- [INSTRUCTION] Can you edit the lines below so that "chevron" becomes "arrow" and everything else stays the same?
>> BEGIN TASK INPUT
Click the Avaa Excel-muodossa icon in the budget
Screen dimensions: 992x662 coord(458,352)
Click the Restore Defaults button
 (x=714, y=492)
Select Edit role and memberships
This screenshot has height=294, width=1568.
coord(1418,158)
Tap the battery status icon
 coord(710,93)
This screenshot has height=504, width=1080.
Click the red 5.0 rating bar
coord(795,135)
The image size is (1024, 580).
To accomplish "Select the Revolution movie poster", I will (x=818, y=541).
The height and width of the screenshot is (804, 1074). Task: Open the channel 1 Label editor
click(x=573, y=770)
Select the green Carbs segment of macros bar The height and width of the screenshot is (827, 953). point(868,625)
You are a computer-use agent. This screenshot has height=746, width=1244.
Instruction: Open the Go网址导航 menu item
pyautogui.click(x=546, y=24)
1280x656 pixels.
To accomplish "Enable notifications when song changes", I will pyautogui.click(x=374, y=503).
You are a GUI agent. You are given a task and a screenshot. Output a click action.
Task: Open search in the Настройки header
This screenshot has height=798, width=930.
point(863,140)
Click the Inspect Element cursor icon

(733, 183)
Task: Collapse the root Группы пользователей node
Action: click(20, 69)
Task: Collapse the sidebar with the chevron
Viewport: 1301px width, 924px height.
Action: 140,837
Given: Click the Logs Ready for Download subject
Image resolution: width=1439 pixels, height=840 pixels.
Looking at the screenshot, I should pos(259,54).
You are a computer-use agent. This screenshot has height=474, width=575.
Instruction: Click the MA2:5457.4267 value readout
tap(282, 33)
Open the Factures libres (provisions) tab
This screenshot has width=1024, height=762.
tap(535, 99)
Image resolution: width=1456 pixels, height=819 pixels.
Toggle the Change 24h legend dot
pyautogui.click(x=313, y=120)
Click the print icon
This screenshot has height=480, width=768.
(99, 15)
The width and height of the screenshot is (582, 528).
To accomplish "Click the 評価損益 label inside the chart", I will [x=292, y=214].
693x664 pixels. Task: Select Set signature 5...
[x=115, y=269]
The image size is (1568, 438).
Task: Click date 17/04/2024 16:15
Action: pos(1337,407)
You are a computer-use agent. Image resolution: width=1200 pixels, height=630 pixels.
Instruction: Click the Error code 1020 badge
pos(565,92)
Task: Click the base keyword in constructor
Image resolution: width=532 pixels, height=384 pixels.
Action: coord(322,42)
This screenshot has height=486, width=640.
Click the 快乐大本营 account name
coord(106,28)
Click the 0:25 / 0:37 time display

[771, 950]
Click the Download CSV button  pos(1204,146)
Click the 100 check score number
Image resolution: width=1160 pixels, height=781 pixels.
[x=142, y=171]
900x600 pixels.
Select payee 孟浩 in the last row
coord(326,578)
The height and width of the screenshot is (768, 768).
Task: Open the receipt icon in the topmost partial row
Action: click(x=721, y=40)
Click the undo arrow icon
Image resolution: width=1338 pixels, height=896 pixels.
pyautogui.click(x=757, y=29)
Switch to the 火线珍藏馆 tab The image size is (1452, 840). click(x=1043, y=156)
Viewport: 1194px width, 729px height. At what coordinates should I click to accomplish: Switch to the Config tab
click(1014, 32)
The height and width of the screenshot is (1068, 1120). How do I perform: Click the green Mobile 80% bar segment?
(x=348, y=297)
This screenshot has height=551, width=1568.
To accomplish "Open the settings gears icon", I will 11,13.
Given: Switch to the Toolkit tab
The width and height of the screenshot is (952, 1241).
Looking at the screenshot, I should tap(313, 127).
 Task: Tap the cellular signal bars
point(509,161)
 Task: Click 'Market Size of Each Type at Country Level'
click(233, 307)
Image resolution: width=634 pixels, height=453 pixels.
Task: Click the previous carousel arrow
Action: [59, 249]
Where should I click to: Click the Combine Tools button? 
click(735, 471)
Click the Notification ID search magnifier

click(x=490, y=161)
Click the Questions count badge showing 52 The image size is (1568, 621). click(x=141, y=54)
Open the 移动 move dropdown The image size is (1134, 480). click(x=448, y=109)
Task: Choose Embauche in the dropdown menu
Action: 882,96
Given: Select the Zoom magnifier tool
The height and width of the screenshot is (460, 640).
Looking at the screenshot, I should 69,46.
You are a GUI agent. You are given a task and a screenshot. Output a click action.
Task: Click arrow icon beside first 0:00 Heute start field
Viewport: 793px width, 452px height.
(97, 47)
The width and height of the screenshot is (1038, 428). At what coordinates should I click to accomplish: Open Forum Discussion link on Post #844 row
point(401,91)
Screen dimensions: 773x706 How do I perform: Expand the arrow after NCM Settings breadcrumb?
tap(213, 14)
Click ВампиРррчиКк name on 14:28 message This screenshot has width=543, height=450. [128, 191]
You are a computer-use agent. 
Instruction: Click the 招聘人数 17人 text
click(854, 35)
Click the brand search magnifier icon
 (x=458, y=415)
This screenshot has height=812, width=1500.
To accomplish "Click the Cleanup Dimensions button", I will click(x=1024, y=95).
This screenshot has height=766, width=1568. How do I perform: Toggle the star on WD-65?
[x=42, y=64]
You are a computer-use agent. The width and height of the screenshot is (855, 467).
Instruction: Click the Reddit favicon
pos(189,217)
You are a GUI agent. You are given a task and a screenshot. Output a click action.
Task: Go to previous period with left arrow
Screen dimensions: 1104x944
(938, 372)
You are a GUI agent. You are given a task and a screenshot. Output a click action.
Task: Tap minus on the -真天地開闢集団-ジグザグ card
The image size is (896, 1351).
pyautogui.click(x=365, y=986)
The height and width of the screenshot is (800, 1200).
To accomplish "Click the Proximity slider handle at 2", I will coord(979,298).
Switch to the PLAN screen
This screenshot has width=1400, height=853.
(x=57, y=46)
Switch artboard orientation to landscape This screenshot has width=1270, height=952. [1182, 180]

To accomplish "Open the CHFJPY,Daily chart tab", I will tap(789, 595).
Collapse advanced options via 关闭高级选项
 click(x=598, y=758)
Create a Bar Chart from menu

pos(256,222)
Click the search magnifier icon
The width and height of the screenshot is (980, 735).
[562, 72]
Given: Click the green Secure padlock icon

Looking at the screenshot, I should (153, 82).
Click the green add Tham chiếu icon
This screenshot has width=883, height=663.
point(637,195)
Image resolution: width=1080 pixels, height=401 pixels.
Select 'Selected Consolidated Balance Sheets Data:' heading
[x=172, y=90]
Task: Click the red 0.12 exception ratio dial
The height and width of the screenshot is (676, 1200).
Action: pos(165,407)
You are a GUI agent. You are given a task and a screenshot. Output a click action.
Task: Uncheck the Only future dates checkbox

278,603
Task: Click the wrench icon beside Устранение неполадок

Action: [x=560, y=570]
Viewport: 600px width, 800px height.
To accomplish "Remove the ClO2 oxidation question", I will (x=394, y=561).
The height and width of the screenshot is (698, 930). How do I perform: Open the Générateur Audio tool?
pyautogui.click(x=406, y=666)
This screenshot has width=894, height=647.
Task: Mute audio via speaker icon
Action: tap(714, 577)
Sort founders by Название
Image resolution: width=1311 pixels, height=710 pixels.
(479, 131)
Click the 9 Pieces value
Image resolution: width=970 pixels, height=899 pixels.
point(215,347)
>> END TASK INPUT
- [EXERCISE OUTPUT]
Click the Avaa Excel-muodossa icon in the budget
Screen dimensions: 992x662 coord(458,352)
Click the Restore Defaults button
 (x=714, y=492)
Select Edit role and memberships
This screenshot has height=294, width=1568.
coord(1418,158)
Tap the battery status icon
 coord(710,93)
This screenshot has height=504, width=1080.
Click the red 5.0 rating bar
coord(795,135)
The image size is (1024, 580).
To accomplish "Select the Revolution movie poster", I will (x=818, y=541).
The height and width of the screenshot is (804, 1074). Task: Open the channel 1 Label editor
click(x=573, y=770)
Select the green Carbs segment of macros bar The height and width of the screenshot is (827, 953). point(868,625)
You are a computer-use agent. This screenshot has height=746, width=1244.
Instruction: Open the Go网址导航 menu item
pyautogui.click(x=546, y=24)
1280x656 pixels.
To accomplish "Enable notifications when song changes", I will pyautogui.click(x=374, y=503).
You are a GUI agent. You are given a task and a screenshot. Output a click action.
Task: Open search in the Настройки header
This screenshot has height=798, width=930.
point(863,140)
Click the Inspect Element cursor icon

(733, 183)
Task: Collapse the root Группы пользователей node
Action: click(20, 69)
Task: Collapse the sidebar with the arrow
Viewport: 1301px width, 924px height.
Action: 140,837
Given: Click the Logs Ready for Download subject
Image resolution: width=1439 pixels, height=840 pixels.
Looking at the screenshot, I should pos(259,54).
You are a computer-use agent. This screenshot has height=474, width=575.
Instruction: Click the MA2:5457.4267 value readout
tap(282, 33)
Open the Factures libres (provisions) tab
This screenshot has width=1024, height=762.
tap(535, 99)
Image resolution: width=1456 pixels, height=819 pixels.
Toggle the Change 24h legend dot
pyautogui.click(x=313, y=120)
Click the print icon
This screenshot has height=480, width=768.
(99, 15)
The width and height of the screenshot is (582, 528).
To accomplish "Click the 評価損益 label inside the chart", I will [x=292, y=214].
693x664 pixels. Task: Select Set signature 5...
[x=115, y=269]
The image size is (1568, 438).
Task: Click date 17/04/2024 16:15
Action: pos(1337,407)
You are a computer-use agent. Image resolution: width=1200 pixels, height=630 pixels.
Instruction: Click the Error code 1020 badge
pos(565,92)
Task: Click the base keyword in constructor
Image resolution: width=532 pixels, height=384 pixels.
Action: coord(322,42)
This screenshot has height=486, width=640.
Click the 快乐大本营 account name
coord(106,28)
Click the 0:25 / 0:37 time display

[771, 950]
Click the Download CSV button  pos(1204,146)
Click the 100 check score number
Image resolution: width=1160 pixels, height=781 pixels.
[x=142, y=171]
900x600 pixels.
Select payee 孟浩 in the last row
coord(326,578)
The height and width of the screenshot is (768, 768).
Task: Open the receipt icon in the topmost partial row
Action: click(x=721, y=40)
Click the undo arrow icon
Image resolution: width=1338 pixels, height=896 pixels.
pyautogui.click(x=757, y=29)
Switch to the 火线珍藏馆 tab The image size is (1452, 840). click(x=1043, y=156)
Viewport: 1194px width, 729px height. At what coordinates should I click to accomplish: Switch to the Config tab
click(1014, 32)
The height and width of the screenshot is (1068, 1120). How do I perform: Click the green Mobile 80% bar segment?
(x=348, y=297)
This screenshot has height=551, width=1568.
To accomplish "Open the settings gears icon", I will 11,13.
Given: Switch to the Toolkit tab
The width and height of the screenshot is (952, 1241).
Looking at the screenshot, I should tap(313, 127).
 Task: Tap the cellular signal bars
point(509,161)
 Task: Click 'Market Size of Each Type at Country Level'
click(233, 307)
Image resolution: width=634 pixels, height=453 pixels.
Task: Click the previous carousel arrow
Action: [59, 249]
Where should I click to: Click the Combine Tools button? 
click(735, 471)
Click the Notification ID search magnifier

click(x=490, y=161)
Click the Questions count badge showing 52 The image size is (1568, 621). click(x=141, y=54)
Open the 移动 move dropdown The image size is (1134, 480). click(x=448, y=109)
Task: Choose Embauche in the dropdown menu
Action: 882,96
Given: Select the Zoom magnifier tool
The height and width of the screenshot is (460, 640).
Looking at the screenshot, I should 69,46.
You are a GUI agent. You are given a task and a screenshot. Output a click action.
Task: Click arrow icon beside first 0:00 Heute start field
Viewport: 793px width, 452px height.
(97, 47)
The width and height of the screenshot is (1038, 428). At what coordinates should I click to accomplish: Open Forum Discussion link on Post #844 row
point(401,91)
Screen dimensions: 773x706 How do I perform: Expand the arrow after NCM Settings breadcrumb?
tap(213, 14)
Click ВампиРррчиКк name on 14:28 message This screenshot has width=543, height=450. [128, 191]
You are a computer-use agent. 
Instruction: Click the 招聘人数 17人 text
click(854, 35)
Click the brand search magnifier icon
 (x=458, y=415)
This screenshot has height=812, width=1500.
To accomplish "Click the Cleanup Dimensions button", I will click(x=1024, y=95).
This screenshot has height=766, width=1568. How do I perform: Toggle the star on WD-65?
[x=42, y=64]
You are a computer-use agent. The width and height of the screenshot is (855, 467).
Instruction: Click the Reddit favicon
pos(189,217)
You are a GUI agent. You are given a task and a screenshot. Output a click action.
Task: Go to previous period with left arrow
Screen dimensions: 1104x944
(938, 372)
You are a GUI agent. You are given a task and a screenshot. Output a click action.
Task: Tap minus on the -真天地開闢集団-ジグザグ card
The image size is (896, 1351).
pyautogui.click(x=365, y=986)
The height and width of the screenshot is (800, 1200).
To accomplish "Click the Proximity slider handle at 2", I will coord(979,298).
Switch to the PLAN screen
This screenshot has width=1400, height=853.
(x=57, y=46)
Switch artboard orientation to landscape This screenshot has width=1270, height=952. [1182, 180]

To accomplish "Open the CHFJPY,Daily chart tab", I will tap(789, 595).
Collapse advanced options via 关闭高级选项
 click(x=598, y=758)
Create a Bar Chart from menu

pos(256,222)
Click the search magnifier icon
The width and height of the screenshot is (980, 735).
[562, 72]
Given: Click the green Secure padlock icon

Looking at the screenshot, I should (153, 82).
Click the green add Tham chiếu icon
This screenshot has width=883, height=663.
point(637,195)
Image resolution: width=1080 pixels, height=401 pixels.
Select 'Selected Consolidated Balance Sheets Data:' heading
[x=172, y=90]
Task: Click the red 0.12 exception ratio dial
The height and width of the screenshot is (676, 1200).
Action: pos(165,407)
You are a GUI agent. You are given a task and a screenshot. Output a click action.
Task: Uncheck the Only future dates checkbox

278,603
Task: Click the wrench icon beside Устранение неполадок

Action: [x=560, y=570]
Viewport: 600px width, 800px height.
To accomplish "Remove the ClO2 oxidation question", I will (x=394, y=561).
The height and width of the screenshot is (698, 930). How do I perform: Open the Générateur Audio tool?
pyautogui.click(x=406, y=666)
This screenshot has width=894, height=647.
Task: Mute audio via speaker icon
Action: tap(714, 577)
Sort founders by Название
Image resolution: width=1311 pixels, height=710 pixels.
(479, 131)
Click the 9 Pieces value
Image resolution: width=970 pixels, height=899 pixels.
point(215,347)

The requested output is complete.